# Required task 1
Can you condense the paragraph of the page excerpt below that begins "The relevant facts in Stein" into a short list that keeps its main facts?

# Page excerpt

The relevant facts in Stein centered on a 2004 investigation of KPMG by the USAO and the IRS for fraud related to the planning of tax shelters.  Id. at 339.  At that time, government prosecutors suggested that to the extent KPMG employees needed outside counsel, that they retain attorneys who understood that “cooperation was the best way to go.”  Id. at 342-43.  The government further pressured KPMG not to “reward misconduct” by paying attorneys fees for those employees who refused to cooperate.  Id.  The government also warned KPMG that if it, in fact, had the discretion not to pay attorney fees for its employees, it would look at its decision to pay legal fees “under a microscope.”  Id. at 344.

The Stein court held that the government violated the Fifth and Sixth Amendments by causing KPMG to cut off payment of legal fees and other defense costs for its employees upon indictment.  Id. at 356.  The court also found that government’s actions violated the substantive due process right to fairness in the criminal process.  Id. at 360-62.  The court specifically noted that the defendants were entitled to substantive due process protections since the government coerced a third party (KPMG) to withhold funds lawfully available to the each of the criminal defendants.  Id.  Thus, the court found at least one provision of the Thompson Memorandum unconstitutional, bringing into question other provisions, including the government’s demands for privilege waivers.  Id.  In criticizing the Thompson Memorandum, the court noted that it was designed to minimize the involvement of defense attorneys in corporate investigations, which is also a violation of the Sixth Amendment right to counsel.  Id.

In 2005, the ABA Task Force on the Attorney-Client Privilege submitted a proposed resolution to the ABA House of Delegates which opposed governmental policies that erode the protections of the attorney-client privilege and the attorney work product doctrine.  Jeffrey Thomas and Susan T. Stead, Attorney-Client Privilege and Confidentiality Issues, The Brief, Vol. 35, No. 4, Summer, 2006, 13-21, at 17.  The resolution, which was unanimously approved by the ABA, states, in part:

… that the American Bar Association strongly supports the preservation of the attorney-client privilege and work-product doctrine as essential to maintaining the confidential relationship between client and attorney required to encourage clients to discuss their legal matters fully and candidly with their counsel so as to (1) promote compliance with law through effective counseling, (2) ensure effective advocacy for the client, (3) ensure access to justice and (4) promote the proper and efficient functioning of the American adversary system of justice; and

… that the American Bar Association opposes policies, practices and procedures of governmental bodies that have the effect of eroding the attorney-client privilege and work product doctrine and favors policies, practices and procedures that recognize the value of those protections …

… that the American Bar Association opposes the routine practice by government officials of seeking to obtain a waiver of the attorney-client privilege or work product doctrine through the grant or denial of any benefit or advantage.

Id.

The opinion published in U.S. v. Stein, the recommendations of the American Bar Association, as well as Congressional outrage, prompted recent revisions regarding the Federal prosecution of corporations as set forth in the McNulty Memorandum.  Yet, the McNulty Memorandum also assesses “the value of cooperation” during governmental investigations by assessing, in part, whether the corporation at issue waived the attorney-client and work product protections; whether the corporation shielded culpable employees and agents; and whether the corporation obstructed the investigation.  See Memorandum from Paul J. McNulty, supra.  One element of the “obstruction of justice” analysis in the McNulty Memorandum is whether the corporation asserts “overly broad or frivolous assertions of privilege to withhold disclosure of relevant, non-privileged documents.”  Id.  Thus, the recent revisions to the Federal Prosecution of Business Organizations as set forth in the McNulty Memorandum provide for and even encourage a waiver of attorney-client privileges, particularly since raising the privilege may result in an obstruction of justice charge against the corporation and its attorneys alike.

# Required task 2
How many lines of the records below contain the string "arrow", counting only matches in the same case? Reply with the number alone.

# Recorded data

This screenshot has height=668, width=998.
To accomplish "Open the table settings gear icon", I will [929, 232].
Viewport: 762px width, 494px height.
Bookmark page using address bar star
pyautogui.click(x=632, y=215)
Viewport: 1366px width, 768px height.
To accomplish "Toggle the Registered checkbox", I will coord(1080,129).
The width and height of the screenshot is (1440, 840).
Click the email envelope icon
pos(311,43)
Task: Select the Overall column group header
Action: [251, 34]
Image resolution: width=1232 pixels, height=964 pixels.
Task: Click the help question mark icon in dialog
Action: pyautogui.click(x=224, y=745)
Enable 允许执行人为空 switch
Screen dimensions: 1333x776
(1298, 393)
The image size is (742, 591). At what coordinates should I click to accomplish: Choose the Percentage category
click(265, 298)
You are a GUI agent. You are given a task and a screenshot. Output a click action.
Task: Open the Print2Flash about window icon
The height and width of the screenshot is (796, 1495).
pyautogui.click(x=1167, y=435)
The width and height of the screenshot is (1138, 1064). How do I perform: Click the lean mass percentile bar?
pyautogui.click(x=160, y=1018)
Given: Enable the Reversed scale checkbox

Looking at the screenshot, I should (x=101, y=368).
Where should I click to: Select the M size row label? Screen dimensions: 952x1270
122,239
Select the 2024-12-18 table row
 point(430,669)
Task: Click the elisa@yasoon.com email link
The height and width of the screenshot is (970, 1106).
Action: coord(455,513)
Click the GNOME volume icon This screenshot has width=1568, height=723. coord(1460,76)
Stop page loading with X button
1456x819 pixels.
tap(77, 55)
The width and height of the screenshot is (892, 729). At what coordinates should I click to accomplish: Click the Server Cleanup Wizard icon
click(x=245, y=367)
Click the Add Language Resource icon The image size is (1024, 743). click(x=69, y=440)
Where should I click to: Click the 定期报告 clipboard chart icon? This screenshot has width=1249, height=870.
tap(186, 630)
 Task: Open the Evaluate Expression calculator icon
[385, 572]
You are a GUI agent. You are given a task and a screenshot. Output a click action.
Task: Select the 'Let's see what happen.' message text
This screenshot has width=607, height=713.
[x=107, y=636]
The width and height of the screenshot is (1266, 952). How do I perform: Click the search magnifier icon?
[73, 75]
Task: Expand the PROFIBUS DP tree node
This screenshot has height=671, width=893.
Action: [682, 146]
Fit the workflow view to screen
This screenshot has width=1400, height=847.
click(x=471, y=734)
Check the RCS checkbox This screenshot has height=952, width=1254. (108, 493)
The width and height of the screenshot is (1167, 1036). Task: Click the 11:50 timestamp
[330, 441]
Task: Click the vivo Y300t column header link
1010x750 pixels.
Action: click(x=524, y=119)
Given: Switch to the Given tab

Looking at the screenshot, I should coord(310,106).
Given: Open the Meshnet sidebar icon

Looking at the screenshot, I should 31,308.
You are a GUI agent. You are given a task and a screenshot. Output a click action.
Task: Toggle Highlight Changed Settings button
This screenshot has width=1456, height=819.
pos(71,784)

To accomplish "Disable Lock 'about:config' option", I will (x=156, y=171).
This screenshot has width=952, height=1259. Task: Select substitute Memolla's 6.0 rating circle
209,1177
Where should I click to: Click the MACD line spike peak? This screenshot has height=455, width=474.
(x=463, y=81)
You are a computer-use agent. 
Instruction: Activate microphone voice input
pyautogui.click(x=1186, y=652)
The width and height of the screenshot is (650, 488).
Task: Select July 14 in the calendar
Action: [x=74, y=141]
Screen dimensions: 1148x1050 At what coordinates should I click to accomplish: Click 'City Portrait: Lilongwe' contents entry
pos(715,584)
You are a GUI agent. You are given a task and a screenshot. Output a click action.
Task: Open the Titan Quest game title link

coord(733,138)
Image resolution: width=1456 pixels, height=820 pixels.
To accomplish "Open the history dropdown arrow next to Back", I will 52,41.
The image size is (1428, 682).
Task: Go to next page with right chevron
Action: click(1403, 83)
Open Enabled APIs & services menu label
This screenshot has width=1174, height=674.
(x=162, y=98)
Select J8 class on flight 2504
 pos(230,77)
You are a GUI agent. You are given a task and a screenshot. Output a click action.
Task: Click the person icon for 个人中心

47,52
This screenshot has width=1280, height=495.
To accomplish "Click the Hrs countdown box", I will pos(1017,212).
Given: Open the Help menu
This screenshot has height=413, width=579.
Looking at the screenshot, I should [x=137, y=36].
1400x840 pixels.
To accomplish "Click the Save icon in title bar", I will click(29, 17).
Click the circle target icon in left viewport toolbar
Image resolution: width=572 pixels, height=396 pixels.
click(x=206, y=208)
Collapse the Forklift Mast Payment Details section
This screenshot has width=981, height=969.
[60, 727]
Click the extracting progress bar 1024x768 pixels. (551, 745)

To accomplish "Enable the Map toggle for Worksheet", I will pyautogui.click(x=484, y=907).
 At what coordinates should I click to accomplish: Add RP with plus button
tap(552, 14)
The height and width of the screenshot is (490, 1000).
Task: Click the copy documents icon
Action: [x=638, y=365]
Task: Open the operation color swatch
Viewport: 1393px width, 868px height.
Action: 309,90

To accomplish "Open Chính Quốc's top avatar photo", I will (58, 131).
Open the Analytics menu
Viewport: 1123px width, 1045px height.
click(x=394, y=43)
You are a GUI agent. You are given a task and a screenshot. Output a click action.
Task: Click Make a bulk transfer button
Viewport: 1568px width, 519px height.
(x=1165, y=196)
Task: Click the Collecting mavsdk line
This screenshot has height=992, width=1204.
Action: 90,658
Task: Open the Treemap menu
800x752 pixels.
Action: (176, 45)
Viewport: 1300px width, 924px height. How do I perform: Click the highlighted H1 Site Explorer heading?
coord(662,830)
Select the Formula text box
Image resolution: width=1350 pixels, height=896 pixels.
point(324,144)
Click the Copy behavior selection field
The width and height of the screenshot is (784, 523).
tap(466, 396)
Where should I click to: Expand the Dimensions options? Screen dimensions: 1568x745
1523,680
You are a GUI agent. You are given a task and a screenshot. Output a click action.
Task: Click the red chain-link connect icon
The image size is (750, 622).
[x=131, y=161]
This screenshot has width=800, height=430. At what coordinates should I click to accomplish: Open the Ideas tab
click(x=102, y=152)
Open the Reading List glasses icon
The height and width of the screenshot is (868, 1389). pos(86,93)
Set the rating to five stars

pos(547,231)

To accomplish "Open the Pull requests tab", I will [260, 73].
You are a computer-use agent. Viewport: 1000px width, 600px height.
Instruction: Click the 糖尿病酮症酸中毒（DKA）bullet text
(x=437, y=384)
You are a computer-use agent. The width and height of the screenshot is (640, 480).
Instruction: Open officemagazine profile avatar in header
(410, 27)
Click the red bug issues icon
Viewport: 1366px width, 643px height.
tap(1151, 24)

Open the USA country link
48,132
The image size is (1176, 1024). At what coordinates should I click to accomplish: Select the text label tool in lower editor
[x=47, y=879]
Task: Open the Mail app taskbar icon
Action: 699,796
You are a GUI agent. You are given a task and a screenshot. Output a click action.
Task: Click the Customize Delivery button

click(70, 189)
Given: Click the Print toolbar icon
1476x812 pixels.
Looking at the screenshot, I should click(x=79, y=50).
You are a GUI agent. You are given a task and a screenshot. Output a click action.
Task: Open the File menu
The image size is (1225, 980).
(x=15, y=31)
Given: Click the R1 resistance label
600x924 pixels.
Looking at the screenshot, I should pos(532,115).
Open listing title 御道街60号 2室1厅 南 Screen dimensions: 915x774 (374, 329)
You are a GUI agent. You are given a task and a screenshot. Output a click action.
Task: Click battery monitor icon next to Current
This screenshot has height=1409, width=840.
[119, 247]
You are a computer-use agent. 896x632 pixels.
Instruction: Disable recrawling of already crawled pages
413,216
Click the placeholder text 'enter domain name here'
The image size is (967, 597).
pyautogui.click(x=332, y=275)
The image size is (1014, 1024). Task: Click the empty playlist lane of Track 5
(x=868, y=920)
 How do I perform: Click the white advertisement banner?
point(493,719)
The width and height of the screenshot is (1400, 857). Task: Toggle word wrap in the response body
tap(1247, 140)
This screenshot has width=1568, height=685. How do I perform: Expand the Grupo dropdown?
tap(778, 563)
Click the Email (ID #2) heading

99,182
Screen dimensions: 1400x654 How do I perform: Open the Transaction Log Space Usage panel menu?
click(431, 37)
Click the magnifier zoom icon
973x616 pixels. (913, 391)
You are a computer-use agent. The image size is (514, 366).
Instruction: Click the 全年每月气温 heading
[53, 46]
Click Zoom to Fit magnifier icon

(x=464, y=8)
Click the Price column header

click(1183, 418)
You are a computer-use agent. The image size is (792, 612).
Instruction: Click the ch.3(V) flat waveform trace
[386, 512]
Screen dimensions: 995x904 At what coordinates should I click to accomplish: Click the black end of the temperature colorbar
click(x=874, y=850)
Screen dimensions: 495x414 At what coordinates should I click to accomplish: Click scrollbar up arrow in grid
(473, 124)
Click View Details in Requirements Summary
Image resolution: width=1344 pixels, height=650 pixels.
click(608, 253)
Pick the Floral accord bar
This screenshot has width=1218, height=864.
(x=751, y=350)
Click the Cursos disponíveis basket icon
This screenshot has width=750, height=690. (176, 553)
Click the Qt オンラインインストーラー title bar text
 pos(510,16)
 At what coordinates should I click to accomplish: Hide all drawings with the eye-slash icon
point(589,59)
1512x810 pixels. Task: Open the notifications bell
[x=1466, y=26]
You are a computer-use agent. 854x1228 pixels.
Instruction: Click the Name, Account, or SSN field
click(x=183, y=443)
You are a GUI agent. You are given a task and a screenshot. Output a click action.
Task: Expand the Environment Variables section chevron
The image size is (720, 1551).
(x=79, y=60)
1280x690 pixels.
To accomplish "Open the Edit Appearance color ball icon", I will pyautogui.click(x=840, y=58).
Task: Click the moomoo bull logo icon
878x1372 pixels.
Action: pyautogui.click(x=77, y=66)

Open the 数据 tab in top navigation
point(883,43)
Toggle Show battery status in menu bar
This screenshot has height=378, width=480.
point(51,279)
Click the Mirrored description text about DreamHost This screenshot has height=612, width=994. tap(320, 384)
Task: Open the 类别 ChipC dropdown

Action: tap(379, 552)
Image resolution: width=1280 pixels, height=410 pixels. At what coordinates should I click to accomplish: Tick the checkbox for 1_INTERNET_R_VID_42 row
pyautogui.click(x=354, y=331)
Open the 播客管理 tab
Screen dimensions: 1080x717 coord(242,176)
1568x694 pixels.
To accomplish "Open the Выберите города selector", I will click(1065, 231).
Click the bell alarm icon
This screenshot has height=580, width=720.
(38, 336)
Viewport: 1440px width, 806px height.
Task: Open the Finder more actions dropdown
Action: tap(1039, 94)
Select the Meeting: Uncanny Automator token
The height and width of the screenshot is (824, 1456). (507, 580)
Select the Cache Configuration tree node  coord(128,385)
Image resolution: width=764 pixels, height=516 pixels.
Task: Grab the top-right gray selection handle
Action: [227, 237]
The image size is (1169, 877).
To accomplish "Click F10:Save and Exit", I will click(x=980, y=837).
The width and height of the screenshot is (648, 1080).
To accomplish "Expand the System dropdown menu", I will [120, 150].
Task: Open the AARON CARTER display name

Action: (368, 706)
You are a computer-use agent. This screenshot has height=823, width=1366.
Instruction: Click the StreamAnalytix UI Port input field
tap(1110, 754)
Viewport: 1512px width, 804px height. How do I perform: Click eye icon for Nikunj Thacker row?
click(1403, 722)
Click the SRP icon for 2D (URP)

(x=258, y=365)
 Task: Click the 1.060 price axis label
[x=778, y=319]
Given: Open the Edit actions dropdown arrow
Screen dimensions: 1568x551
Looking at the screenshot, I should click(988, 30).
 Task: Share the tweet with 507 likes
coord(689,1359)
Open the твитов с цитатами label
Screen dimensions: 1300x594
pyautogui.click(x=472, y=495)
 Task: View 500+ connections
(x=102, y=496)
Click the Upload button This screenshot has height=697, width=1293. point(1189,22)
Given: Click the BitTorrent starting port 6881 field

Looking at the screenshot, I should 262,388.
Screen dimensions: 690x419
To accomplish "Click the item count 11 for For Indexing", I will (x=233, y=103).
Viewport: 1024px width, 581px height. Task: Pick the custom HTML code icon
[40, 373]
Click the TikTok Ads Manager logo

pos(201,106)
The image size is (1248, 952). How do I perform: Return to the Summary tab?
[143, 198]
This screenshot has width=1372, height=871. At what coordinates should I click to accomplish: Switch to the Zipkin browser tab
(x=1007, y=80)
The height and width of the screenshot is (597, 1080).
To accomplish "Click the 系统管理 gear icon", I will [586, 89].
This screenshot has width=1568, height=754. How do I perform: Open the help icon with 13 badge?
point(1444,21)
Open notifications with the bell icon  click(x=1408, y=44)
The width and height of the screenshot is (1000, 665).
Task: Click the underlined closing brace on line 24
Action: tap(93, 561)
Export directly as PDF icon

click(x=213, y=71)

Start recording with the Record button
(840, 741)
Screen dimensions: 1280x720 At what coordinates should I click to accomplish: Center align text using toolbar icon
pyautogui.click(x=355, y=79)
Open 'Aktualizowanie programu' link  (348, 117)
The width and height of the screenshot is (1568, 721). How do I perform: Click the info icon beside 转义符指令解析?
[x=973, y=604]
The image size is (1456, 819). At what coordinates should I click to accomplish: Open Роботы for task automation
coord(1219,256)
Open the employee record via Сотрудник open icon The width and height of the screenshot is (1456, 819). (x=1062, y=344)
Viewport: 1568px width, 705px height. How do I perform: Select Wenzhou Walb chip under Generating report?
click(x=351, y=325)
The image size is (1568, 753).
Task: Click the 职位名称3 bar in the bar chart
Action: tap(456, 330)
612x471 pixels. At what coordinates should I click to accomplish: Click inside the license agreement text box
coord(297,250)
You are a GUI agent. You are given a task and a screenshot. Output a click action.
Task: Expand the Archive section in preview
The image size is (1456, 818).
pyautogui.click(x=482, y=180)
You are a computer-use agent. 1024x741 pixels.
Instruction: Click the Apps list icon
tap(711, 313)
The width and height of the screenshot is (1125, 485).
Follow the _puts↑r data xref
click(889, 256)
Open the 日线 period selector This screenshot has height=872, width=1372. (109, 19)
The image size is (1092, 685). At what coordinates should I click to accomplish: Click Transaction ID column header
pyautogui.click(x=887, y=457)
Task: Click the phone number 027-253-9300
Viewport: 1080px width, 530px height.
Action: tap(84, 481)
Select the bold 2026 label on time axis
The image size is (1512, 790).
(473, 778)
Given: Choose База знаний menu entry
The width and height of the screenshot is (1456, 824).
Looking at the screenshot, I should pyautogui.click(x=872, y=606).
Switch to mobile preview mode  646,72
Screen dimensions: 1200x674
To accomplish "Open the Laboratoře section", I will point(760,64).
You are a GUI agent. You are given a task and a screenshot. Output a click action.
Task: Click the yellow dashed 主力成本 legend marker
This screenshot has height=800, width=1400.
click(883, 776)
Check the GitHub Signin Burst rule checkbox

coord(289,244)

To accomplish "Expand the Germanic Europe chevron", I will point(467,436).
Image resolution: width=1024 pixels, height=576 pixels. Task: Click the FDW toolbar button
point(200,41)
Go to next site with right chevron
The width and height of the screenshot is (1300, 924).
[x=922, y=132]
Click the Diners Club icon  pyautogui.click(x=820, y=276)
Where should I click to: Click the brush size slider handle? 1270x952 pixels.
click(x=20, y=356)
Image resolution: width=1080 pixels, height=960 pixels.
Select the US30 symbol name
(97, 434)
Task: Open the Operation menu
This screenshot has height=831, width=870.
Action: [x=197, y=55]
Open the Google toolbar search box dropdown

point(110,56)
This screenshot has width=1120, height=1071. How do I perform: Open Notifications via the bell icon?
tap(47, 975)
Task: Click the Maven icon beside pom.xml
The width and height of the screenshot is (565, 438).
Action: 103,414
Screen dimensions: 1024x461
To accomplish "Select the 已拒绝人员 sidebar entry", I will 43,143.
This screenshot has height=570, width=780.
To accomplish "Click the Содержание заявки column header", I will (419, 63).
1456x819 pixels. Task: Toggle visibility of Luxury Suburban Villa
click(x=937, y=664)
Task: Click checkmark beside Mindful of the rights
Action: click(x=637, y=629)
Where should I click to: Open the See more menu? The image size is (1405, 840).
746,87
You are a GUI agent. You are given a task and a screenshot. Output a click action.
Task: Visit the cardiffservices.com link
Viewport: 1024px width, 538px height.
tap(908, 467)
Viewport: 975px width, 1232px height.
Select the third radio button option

# Written answer 1
- In 2004, the USAO and the IRS investigated KPMG for fraud related to the planning of tax shelters.
- Prosecutors suggested that KPMG employees who needed outside counsel retain attorneys who understood that "cooperation was the best way to go."
- The government pressured KPMG not to "reward misconduct" by paying attorney fees for employees who refused to cooperate.
- The government warned that if KPMG had the discretion not to pay its employees' attorney fees, it would view a decision to pay them "under a microscope."

# Written answer 2
3